• WHAT TO WORK ON: Pick out each line below that contains the word "next" and copy it.

**** SUPPLIED DATA

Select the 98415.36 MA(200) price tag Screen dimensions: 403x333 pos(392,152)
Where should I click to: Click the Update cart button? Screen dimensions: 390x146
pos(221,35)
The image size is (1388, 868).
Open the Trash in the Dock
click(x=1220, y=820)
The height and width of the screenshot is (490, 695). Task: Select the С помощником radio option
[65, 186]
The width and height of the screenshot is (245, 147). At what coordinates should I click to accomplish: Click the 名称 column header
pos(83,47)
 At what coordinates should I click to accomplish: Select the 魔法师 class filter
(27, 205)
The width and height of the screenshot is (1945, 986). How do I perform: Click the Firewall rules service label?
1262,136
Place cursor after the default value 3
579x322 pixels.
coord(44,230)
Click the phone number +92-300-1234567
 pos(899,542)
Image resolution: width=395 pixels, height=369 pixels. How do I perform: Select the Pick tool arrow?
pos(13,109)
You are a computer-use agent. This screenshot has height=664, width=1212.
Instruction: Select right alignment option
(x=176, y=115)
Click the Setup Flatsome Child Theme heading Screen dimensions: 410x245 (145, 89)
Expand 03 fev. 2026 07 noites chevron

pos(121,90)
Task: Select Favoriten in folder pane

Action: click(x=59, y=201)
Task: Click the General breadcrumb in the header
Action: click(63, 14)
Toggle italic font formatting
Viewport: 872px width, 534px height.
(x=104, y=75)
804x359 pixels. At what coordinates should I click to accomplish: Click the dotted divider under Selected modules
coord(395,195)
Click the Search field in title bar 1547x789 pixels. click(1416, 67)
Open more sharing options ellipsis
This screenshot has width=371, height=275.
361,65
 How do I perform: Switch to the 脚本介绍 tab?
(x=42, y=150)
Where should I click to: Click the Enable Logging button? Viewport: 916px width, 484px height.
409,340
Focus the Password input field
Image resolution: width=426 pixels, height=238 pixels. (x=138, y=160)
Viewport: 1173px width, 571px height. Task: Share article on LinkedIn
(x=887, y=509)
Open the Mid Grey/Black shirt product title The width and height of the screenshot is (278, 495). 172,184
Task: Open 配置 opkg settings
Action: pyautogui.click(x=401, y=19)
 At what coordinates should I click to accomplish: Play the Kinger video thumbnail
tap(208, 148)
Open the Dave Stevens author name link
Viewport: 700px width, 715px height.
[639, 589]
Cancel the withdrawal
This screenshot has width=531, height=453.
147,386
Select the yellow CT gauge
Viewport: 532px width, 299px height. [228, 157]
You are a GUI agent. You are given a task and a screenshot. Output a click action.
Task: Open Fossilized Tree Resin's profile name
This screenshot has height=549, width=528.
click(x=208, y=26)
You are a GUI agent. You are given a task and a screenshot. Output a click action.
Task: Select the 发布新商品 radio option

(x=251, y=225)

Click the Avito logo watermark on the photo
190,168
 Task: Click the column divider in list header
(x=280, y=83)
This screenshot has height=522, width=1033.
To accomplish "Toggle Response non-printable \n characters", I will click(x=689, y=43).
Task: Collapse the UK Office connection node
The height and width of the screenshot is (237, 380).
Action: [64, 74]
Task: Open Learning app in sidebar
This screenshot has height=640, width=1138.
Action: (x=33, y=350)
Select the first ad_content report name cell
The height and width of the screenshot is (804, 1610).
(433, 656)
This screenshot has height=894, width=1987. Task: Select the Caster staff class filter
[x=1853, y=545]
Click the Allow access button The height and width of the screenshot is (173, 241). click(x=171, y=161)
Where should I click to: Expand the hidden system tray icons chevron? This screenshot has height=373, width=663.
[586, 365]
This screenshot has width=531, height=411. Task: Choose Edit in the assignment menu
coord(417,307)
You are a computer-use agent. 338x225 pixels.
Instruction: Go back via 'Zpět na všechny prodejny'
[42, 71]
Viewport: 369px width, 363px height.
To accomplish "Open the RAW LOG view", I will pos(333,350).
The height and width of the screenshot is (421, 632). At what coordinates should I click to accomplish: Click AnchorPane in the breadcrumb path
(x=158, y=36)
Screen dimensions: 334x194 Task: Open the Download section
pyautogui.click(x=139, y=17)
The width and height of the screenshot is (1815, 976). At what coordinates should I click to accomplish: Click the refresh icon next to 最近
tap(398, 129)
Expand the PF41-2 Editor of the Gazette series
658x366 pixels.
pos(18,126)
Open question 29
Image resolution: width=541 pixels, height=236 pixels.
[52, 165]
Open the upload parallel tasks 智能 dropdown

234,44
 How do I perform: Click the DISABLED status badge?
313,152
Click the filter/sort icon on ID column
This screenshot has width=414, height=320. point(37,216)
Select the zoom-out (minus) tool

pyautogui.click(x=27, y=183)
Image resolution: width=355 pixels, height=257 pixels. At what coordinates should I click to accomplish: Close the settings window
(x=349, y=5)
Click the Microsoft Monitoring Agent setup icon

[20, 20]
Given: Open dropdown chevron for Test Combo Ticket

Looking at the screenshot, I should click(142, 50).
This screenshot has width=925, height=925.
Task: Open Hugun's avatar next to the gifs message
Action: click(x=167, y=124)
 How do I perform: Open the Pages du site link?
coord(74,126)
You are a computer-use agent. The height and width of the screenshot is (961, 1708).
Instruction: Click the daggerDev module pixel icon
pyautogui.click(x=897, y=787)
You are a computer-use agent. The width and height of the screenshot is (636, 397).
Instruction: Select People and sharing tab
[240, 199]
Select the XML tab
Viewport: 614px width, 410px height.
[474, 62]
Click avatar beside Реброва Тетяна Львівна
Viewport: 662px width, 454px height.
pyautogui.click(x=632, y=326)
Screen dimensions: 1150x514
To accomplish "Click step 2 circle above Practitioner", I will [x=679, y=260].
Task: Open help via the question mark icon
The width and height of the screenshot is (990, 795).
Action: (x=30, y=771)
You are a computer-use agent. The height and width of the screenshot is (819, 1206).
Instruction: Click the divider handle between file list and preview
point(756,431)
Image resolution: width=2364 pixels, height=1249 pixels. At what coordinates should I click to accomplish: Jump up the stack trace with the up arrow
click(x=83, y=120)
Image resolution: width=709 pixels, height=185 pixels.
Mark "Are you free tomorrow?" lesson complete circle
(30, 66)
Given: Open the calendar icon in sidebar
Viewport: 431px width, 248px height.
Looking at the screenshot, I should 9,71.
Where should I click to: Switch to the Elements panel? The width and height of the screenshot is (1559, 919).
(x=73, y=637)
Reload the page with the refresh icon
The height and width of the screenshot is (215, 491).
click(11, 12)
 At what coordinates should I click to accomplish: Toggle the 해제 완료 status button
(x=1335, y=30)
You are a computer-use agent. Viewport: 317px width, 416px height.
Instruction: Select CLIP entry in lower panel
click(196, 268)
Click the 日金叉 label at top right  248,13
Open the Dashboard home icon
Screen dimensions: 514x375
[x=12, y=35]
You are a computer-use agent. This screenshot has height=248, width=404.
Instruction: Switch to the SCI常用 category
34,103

********

• EXPECTED OUTPUT:
The width and height of the screenshot is (1815, 976). At what coordinates should I click to accomplish: Click the refresh icon next to 最近
Task: Open Hugun's avatar next to the gifs message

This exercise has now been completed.